▶ What to produce: In the article on Canary Capital's XRP ETF debut, copy the text verbatim between "On November 13, even" and "far this year.", inclusive.

▶ Extract to read:
=== Begin Enclosure ===

Canary Shakes Nasdaq as XRP ETF Raises $58M on Day One

  • Canary Capital launched a spot XRP ETF, XRPC, on November 13.
  • The ETF recorded $58 million in trading volume on its first day.
  • The listing was approved without objection under Section 8(a) of the securities laws.

On November 13, even as much of the cryptocurrency market absorbed a sharp 3.5% drop, Canary Capital’s XRP ETF surged to the top of Nasdaq activity and posted the highest first-day trading volume among funds launched in 2025.

Listed under the ticker XRPC, the spot product registered $58 million in trading activity at debut, surpassing every other fund launched so far this year.

Despite Bitcoin trading below $99,000 and a generally weak market backdrop, demand for regulated XRP exposure proved resilient.

By 9:30 a.m. Eastern, volume had already reached $26 million.

Trading accelerated quickly, exceeding $36 million during the morning session.

Robinhood alone facilitated roughly $500,000 in trades within the first five minutes of trading.

Canary takes the lead in the 2025 ETF race

XRPC overtook Bitwise’s BSOL ETF, which posted $57 million on its first day last month, to become the top debut performer of 2025.

Both products far outpaced the remaining 900-plus ETFs launched this year.

Bloomberg analyst Eric Balchunas highlighted that the third-largest debut in the cohort lagged by more than $20 million, underlining how rare this level of new-fund activity is.

The listing was certified by Nasdaq on November 12 under Section 8(a) of the securities laws.

Because no objections arose during the review period, approval proceeded without delay, allowing Canary to launch immediately and avoid bottlenecks that have slowed other issuers.

=== End Enclosure ===

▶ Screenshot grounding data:

=== Begin Enclosure ===

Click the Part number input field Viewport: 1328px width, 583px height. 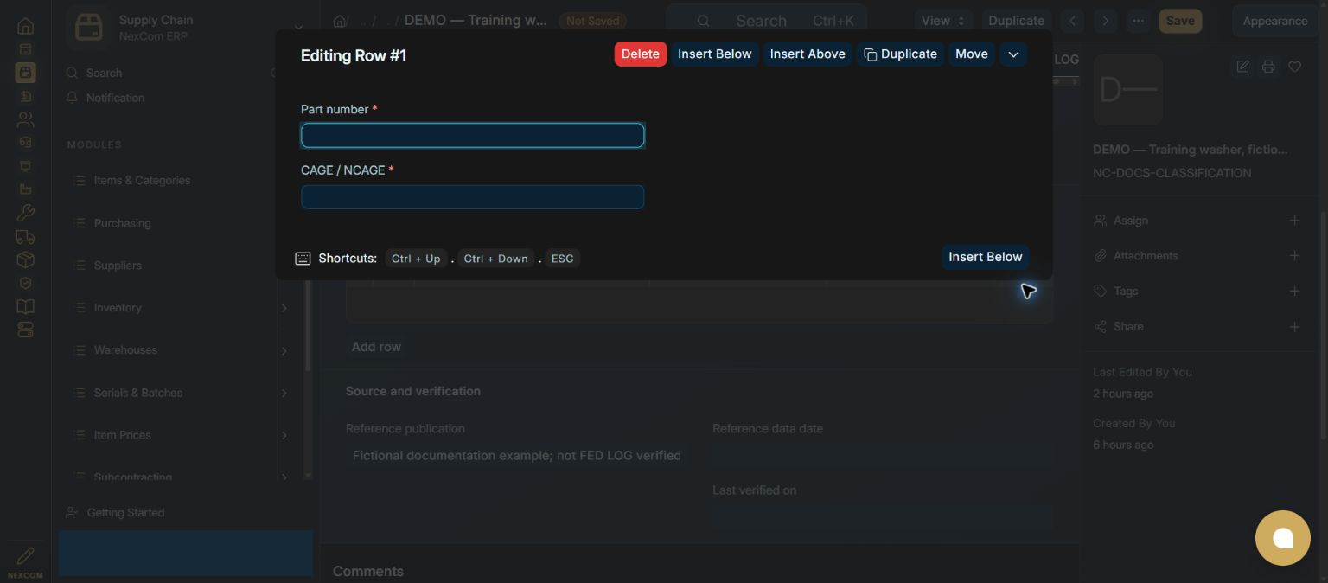click(472, 136)
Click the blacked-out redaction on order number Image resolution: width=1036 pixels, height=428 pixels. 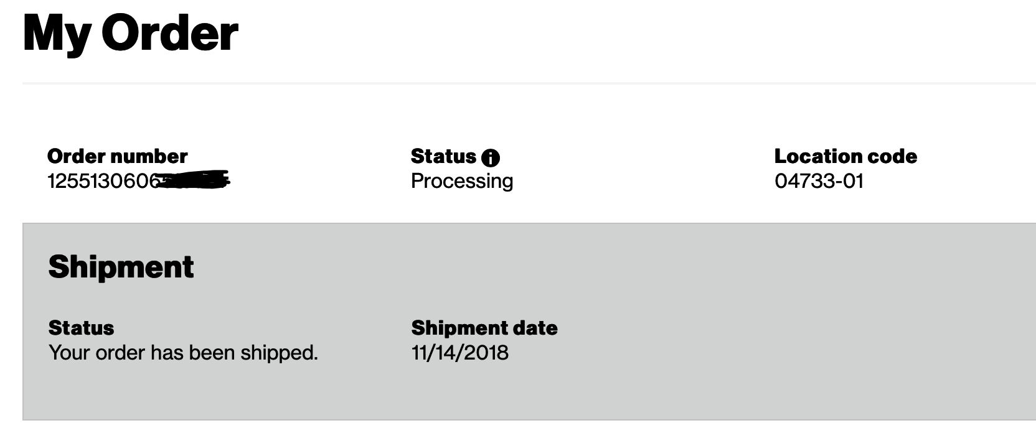(193, 180)
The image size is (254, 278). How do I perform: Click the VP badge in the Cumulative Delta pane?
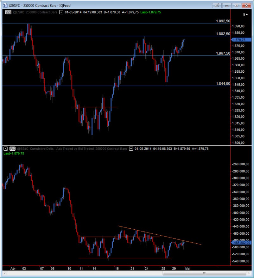12,148
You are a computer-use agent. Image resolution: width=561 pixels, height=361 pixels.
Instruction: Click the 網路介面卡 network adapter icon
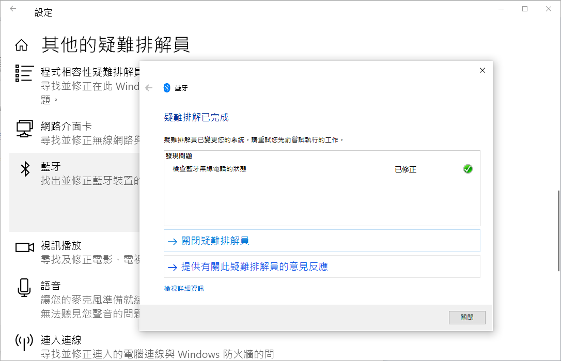pyautogui.click(x=24, y=128)
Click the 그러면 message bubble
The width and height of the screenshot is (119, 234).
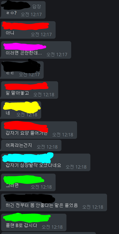coord(28,182)
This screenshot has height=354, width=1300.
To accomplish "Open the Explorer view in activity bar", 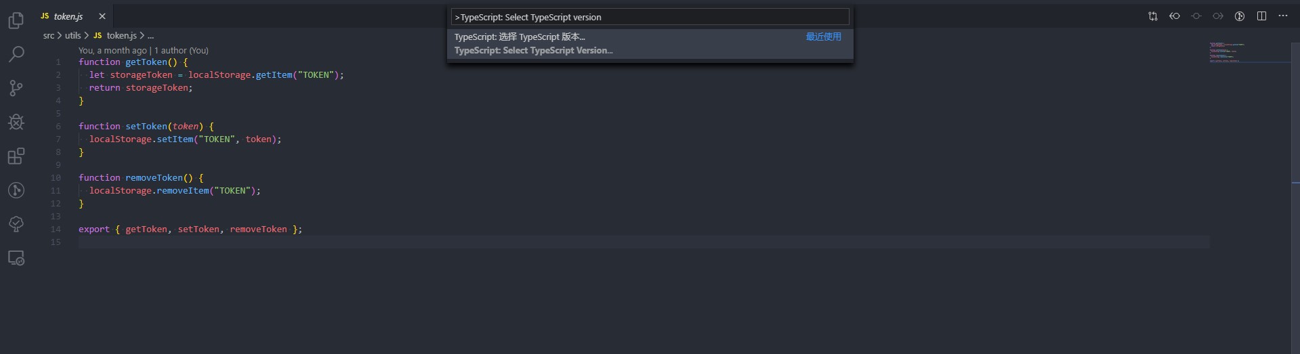I will point(16,21).
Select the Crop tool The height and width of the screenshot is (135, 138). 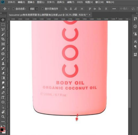point(3,39)
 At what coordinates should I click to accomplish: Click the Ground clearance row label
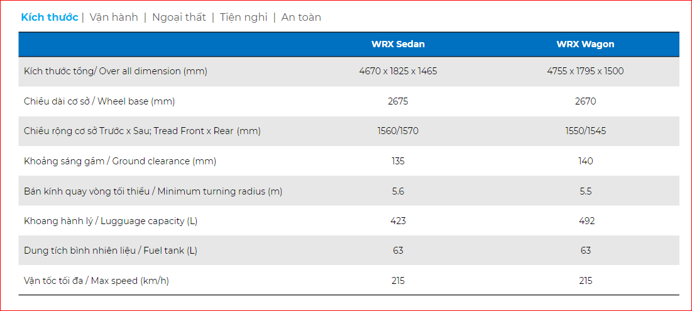120,161
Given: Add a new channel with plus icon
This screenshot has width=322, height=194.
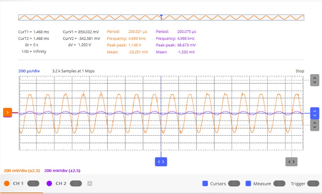Looking at the screenshot, I should 90,184.
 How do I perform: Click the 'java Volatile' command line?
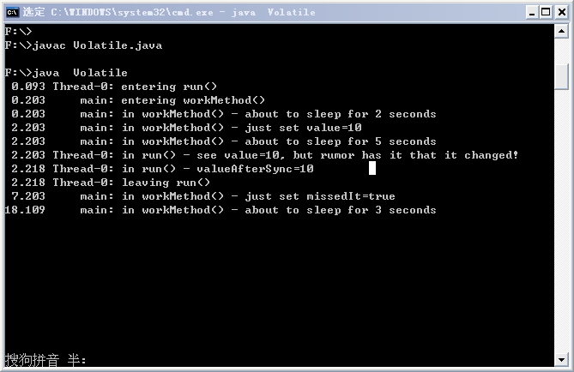pos(66,73)
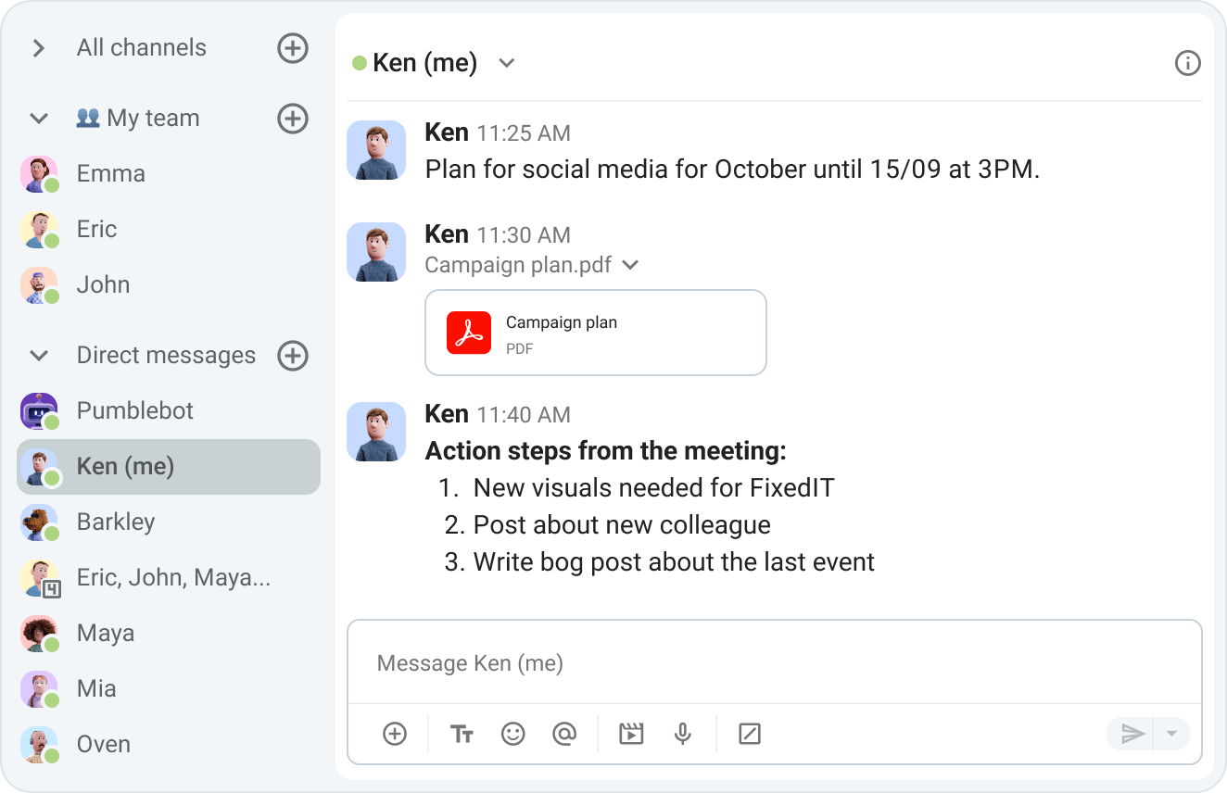Open conversation info details
Image resolution: width=1227 pixels, height=793 pixels.
[1187, 63]
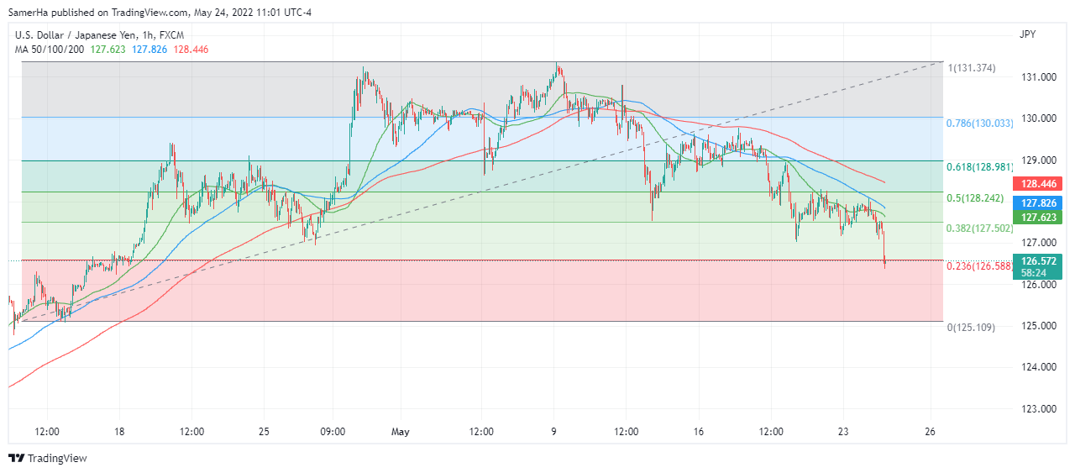Click 131.000 on the price scale

[1036, 77]
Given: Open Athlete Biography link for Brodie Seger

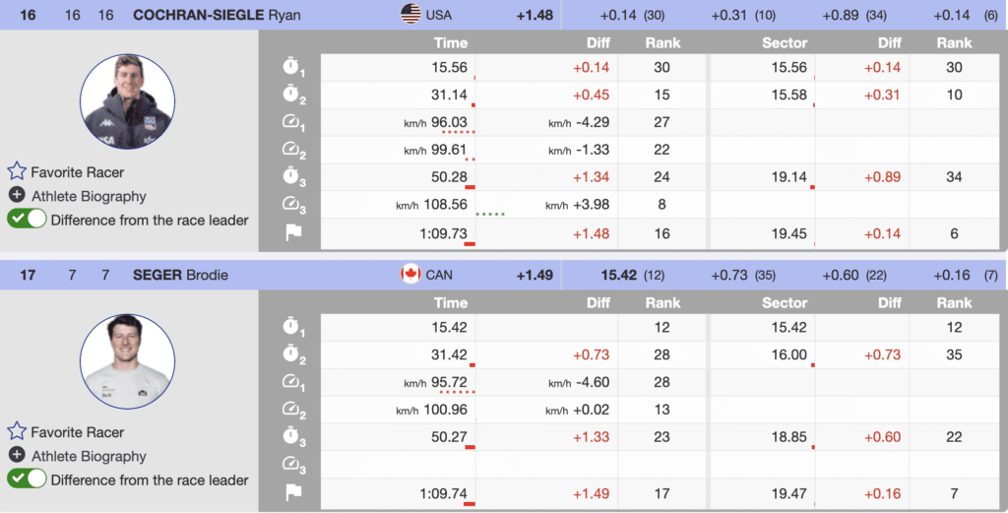Looking at the screenshot, I should tap(89, 456).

=== End Enclosure ===

▶ Solution:
On November 13, even as much of the cryptocurrency market absorbed a sharp 3.5% drop, Canary Capital’s XRP ETF surged to the top of Nasdaq activity and posted the highest first-day trading volume among funds launched in 2025.

Listed under the ticker XRPC, the spot product registered $58 million in trading activity at debut, surpassing every other fund launched so far this year.